▶ _Task prompt_
If a record contains a picture, leave the picture out and transcribe everything else exactly.
====== Source information ======
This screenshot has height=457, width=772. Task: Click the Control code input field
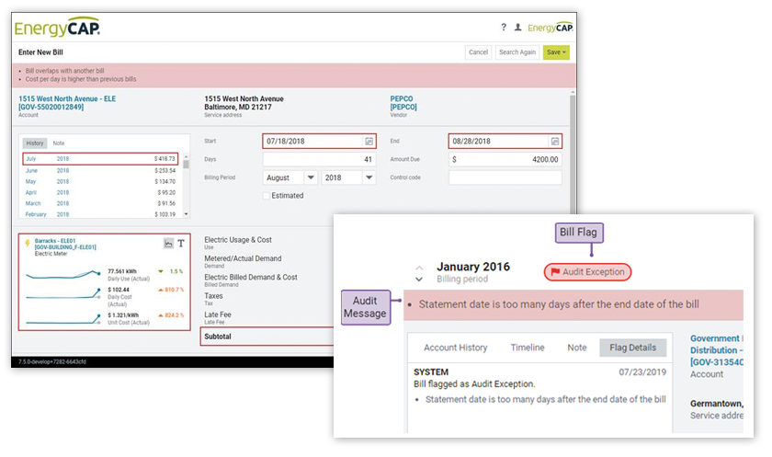click(505, 177)
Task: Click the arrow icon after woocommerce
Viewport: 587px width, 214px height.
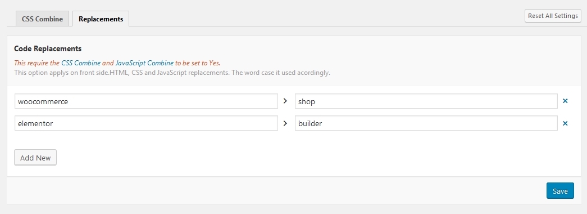Action: tap(285, 101)
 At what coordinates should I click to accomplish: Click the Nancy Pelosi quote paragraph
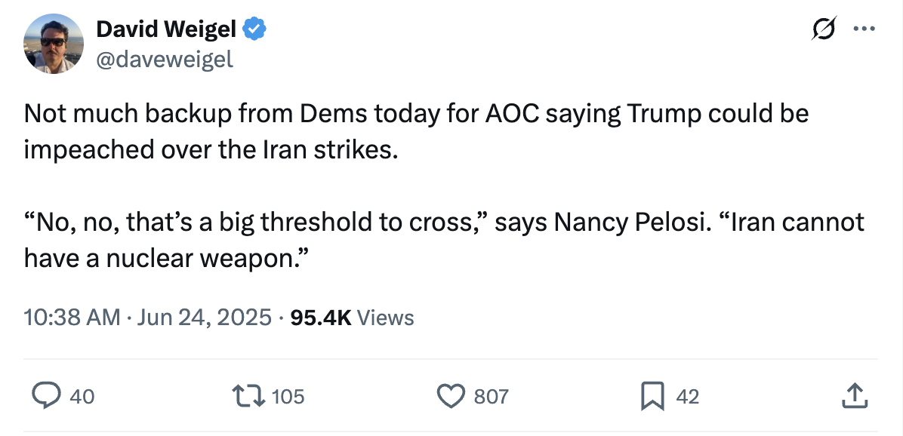coord(443,240)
======
▶ _Your response_
This screenshot has height=457, width=772. Task: Click the Control code input field
click(505, 177)
Task: Click the arrow icon after woocommerce
Viewport: 587px width, 214px height.
Action: tap(285, 101)
 At what coordinates should I click to accomplish: Click the Nancy Pelosi quote paragraph
coord(443,240)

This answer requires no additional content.